Wnt/β-catenin signaling increases levels of pro-apoptotic BCL2L11 and BBC3 and diminishes levels of the anti-apoptotic protein MCL1
Sensitivity of melanoma to TRAIL can be regulated at the level of the extrinsic death receptor pathway as well as the intrinsic, mitochondrial dependent pathway . We therefore examined levels of several known or predicted regulators of TRAIL dependent-apoptosis in melanoma cells treated with WNT3A CM in the presence of the pan-caspase inhibitor zVAD-FMK. Notably, abundance of the pro-apoptotic BH3-domain only proteins BIM (encoded by BCL2L11) and PUMA (encoded by BBC3) was measurably increased in the presence of WNT3A. Additionally, abundance of the anti-apoptotic Bcl-2 family member MCL1 was significantly diminished upon WNT3A treatment (Figure 3A). Supporting the requirement of β-catenin for the enhancement of TRAIL-dependent apoptosis, siRNA mediated knockdown of β-catenin rescued the changes in BCL2L11, BBC3, and MCL1 protein abundance observed with WNT3A treatment (Figure 3B and 3C).

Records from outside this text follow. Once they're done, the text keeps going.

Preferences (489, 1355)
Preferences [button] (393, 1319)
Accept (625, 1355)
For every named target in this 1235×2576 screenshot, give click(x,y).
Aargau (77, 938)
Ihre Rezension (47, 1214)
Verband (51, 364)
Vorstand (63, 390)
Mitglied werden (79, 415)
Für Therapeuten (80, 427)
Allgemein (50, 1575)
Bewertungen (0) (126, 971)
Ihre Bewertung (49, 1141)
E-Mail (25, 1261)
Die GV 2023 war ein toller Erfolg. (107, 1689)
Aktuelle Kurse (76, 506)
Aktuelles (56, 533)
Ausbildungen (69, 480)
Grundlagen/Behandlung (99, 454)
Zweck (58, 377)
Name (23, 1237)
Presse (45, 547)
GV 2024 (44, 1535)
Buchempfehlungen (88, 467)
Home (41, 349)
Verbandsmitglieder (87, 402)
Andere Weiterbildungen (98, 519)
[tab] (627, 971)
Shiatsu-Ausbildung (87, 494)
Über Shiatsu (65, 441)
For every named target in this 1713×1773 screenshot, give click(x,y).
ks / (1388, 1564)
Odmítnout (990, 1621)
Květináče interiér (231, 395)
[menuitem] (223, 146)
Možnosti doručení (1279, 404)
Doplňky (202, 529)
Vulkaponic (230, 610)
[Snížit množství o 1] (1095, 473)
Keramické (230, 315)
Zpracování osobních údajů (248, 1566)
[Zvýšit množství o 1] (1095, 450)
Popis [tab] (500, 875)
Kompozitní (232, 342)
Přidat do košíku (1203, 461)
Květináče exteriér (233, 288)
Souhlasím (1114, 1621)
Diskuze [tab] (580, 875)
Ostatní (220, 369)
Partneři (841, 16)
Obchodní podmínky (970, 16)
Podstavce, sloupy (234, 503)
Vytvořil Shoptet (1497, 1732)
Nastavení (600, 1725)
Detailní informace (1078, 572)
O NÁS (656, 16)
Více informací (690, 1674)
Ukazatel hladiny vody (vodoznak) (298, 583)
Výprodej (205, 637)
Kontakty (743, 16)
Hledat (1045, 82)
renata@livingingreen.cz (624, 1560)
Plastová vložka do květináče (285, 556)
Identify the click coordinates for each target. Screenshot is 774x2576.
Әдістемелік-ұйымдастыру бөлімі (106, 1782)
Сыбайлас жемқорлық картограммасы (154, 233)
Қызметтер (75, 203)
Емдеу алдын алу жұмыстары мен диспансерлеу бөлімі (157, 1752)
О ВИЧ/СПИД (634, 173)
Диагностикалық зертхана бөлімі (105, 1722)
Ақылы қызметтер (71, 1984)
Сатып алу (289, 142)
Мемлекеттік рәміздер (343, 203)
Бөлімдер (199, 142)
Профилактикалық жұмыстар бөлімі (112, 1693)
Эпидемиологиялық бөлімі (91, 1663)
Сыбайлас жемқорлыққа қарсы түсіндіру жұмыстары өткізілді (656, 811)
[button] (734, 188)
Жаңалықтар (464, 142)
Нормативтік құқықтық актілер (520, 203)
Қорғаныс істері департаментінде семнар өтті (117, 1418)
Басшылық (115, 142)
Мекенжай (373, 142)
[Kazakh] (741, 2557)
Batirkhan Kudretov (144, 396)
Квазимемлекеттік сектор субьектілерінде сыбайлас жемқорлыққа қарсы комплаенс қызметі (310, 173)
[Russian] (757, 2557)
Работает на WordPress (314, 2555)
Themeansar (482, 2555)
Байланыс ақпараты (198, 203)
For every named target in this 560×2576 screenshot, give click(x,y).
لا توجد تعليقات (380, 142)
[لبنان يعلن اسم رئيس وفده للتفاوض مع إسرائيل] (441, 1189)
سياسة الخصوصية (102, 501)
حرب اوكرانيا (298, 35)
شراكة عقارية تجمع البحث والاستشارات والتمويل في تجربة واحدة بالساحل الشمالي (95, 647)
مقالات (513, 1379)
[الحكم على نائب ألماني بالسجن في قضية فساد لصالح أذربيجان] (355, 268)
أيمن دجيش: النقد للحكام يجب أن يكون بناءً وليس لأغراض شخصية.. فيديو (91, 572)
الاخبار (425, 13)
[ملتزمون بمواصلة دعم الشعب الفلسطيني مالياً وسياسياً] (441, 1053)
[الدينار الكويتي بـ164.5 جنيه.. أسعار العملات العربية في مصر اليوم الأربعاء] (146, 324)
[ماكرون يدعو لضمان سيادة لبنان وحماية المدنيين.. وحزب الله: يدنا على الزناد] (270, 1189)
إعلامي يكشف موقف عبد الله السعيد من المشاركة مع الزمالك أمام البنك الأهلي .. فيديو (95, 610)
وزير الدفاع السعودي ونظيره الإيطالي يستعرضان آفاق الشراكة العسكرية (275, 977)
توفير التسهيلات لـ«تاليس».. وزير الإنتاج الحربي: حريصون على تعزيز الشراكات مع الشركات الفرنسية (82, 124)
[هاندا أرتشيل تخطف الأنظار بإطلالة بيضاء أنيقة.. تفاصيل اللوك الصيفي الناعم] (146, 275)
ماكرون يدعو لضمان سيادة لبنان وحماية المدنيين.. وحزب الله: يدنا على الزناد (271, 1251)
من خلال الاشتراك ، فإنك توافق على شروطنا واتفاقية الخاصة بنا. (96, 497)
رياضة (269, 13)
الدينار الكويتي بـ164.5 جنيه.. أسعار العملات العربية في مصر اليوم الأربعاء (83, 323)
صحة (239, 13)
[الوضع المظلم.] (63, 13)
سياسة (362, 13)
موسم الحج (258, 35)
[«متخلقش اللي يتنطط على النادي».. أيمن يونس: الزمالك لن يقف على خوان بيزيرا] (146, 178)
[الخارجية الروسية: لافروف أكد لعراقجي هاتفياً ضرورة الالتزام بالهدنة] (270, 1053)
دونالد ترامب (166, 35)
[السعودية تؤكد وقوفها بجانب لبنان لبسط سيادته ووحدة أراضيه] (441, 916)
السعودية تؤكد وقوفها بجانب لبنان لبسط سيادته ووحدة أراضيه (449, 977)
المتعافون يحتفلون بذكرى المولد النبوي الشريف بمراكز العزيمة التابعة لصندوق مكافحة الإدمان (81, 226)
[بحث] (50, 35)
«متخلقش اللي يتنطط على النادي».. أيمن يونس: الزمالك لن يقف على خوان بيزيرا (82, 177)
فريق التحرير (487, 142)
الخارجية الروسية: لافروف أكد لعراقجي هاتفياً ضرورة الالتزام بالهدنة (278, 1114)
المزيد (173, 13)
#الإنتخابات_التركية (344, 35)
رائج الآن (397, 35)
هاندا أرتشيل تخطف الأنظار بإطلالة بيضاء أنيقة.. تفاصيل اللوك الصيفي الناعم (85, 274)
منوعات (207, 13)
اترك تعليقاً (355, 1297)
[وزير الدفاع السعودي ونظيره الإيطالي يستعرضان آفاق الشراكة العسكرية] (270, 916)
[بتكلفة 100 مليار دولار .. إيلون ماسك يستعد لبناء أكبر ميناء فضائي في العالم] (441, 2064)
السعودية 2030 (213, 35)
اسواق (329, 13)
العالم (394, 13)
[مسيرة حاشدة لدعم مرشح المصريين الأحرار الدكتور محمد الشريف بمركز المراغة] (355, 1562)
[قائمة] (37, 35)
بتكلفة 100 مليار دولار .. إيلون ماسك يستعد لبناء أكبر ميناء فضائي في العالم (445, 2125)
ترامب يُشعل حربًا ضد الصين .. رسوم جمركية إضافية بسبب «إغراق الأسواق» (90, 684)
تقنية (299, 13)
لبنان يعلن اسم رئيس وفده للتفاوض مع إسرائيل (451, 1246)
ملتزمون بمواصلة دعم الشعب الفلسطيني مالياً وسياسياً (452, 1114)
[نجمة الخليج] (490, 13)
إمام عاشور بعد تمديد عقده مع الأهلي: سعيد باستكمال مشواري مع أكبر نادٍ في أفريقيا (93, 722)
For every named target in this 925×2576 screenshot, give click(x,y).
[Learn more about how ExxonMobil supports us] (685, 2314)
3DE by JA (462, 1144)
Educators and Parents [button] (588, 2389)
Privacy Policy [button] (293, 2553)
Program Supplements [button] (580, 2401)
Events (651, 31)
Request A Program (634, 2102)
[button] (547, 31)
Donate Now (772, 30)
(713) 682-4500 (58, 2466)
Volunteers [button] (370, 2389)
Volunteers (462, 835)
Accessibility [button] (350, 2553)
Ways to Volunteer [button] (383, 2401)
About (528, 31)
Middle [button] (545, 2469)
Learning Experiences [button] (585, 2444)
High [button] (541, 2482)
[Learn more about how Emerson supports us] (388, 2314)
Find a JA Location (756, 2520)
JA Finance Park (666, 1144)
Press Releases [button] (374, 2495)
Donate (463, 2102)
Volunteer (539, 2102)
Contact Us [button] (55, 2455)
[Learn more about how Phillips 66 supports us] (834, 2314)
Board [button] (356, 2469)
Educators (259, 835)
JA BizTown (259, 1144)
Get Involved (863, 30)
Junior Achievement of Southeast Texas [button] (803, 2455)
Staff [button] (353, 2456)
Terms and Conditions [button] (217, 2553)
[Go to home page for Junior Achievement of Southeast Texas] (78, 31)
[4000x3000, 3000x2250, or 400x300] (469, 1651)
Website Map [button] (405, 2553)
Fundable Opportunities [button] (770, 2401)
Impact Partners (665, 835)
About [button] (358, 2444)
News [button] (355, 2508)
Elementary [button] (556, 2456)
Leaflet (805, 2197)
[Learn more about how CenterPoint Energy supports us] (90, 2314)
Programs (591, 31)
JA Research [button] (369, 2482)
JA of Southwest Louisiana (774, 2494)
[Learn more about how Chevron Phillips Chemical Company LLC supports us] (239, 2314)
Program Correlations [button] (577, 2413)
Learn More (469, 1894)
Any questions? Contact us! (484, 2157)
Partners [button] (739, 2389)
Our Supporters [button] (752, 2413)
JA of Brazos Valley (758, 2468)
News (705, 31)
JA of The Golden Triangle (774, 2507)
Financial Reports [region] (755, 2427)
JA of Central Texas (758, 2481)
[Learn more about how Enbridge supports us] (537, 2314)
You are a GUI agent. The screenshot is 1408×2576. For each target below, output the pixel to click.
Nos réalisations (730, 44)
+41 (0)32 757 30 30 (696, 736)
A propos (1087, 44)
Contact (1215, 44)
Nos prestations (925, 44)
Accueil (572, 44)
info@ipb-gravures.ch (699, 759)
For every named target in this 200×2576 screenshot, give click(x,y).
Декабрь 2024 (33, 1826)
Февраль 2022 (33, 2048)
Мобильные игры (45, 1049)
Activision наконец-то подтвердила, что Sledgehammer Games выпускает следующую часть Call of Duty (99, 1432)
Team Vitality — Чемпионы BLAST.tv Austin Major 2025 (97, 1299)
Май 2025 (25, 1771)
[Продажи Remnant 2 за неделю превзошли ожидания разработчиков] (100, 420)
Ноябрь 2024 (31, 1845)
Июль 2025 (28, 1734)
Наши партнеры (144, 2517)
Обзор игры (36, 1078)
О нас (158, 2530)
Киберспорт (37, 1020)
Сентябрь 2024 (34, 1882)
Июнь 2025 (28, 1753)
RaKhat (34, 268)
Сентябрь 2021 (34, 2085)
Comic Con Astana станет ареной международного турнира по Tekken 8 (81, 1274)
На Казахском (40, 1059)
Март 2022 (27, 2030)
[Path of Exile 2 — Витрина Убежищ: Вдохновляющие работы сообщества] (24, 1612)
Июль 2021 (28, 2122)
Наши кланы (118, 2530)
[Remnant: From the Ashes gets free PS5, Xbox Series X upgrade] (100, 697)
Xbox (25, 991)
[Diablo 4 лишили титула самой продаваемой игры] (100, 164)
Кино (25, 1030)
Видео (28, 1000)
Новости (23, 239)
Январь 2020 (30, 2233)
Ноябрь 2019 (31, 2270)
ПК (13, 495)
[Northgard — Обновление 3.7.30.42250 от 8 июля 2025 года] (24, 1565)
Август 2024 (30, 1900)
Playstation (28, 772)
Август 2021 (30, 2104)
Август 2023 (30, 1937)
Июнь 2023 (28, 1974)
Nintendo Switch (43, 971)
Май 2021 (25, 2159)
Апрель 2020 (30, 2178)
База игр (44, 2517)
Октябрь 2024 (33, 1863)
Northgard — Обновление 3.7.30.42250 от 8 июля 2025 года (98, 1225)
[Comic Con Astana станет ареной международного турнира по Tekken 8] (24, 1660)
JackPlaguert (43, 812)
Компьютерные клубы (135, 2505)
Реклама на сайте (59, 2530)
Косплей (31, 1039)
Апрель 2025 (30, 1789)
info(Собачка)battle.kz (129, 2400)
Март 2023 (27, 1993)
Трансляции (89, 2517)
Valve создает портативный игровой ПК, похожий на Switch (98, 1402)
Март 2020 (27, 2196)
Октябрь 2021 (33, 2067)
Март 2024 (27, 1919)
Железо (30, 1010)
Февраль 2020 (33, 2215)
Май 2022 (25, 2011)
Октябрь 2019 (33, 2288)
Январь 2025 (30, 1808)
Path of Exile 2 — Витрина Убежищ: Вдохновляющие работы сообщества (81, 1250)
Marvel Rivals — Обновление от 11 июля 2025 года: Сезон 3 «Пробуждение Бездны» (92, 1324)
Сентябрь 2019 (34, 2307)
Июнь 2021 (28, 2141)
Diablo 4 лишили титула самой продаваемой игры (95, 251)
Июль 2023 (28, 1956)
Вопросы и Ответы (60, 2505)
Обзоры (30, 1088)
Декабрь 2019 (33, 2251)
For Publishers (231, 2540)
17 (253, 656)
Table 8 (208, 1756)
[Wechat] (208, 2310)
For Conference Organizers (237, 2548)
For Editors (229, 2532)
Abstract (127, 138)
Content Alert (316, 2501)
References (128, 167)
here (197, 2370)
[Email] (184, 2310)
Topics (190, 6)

A) A375 melanoma cells were treated with rhTRAIL (20 ng/mL) in the presence of WNT3A or L CM. To inhibit caspase activity, cells were also treated with 100µM zVAD-FMK. Immunoblotting analysis was performed with the indicated antibodies. B) A375 cells were pre-treated with β-catenin (CTNNB1) versus control siRNA. 48 hours later, the cells were treated with WNT3A CM or L CM. Immunoblot analysis was then performed with the indicated antibodies. C) Graphs represent the fold-change in protein expression in (B) from digitally-quantified immunoblots +/- SEM (n=5 blots from independent experiments). Each condition was normalized to control cells treated with L CM + control siRNA. D) A375 melanoma cells were treated with WNT3A CM versus L CM in the presence or absence of rhTRAIL (20ng/mL) in the presence of zVAD-FMK (100µM). After 24 hours, RNA was collected for cDNA synthesis and analysis by quantitative real-time PCR (qRT-PCR). Data represents mean relative expression of the indicated gene based on three replicates/group. Significant differences between groups are indicated.
Since BCL2L11 and BBC3 can be regulated both at the transcriptional and post-transcriptional level, we examined transcription of these genes by quantitative real-time PCR (qPCR) [19,20]. In these experiments, cells were again treated with zVAD-FMK to exclude the possibility that any transcriptional changes observed were masked due to apoptosis. AXIN2, like AXIN1, is a negative regulator of β-catenin signaling; however, unlike AXIN1 it is transcriptionally regulated by Wnt/β-catenin signaling and functions as a negative feedback regulator of the pathway . Significant transcriptional up-regulation of AXIN2 along with other WNT3A target genes, LEF1 and TNFRSF19, was observed as expected. BCL2L11 and MCL1 mRNA levels were unaffected by WNT3A treatment, suggesting a post-transcriptional mechanism is involved in Wnt-dependent regulation of BCL2L11 and MCL1 abundance (Figure 3A). In contrast, BBC3 transcript was significantly up-regulated by WNT3A treatment (Figure 3D). In addition, we failed to observe transcriptional changes in a panel of other apoptosis-related genes in WNT3A treated cells (Supplemental Figure S2).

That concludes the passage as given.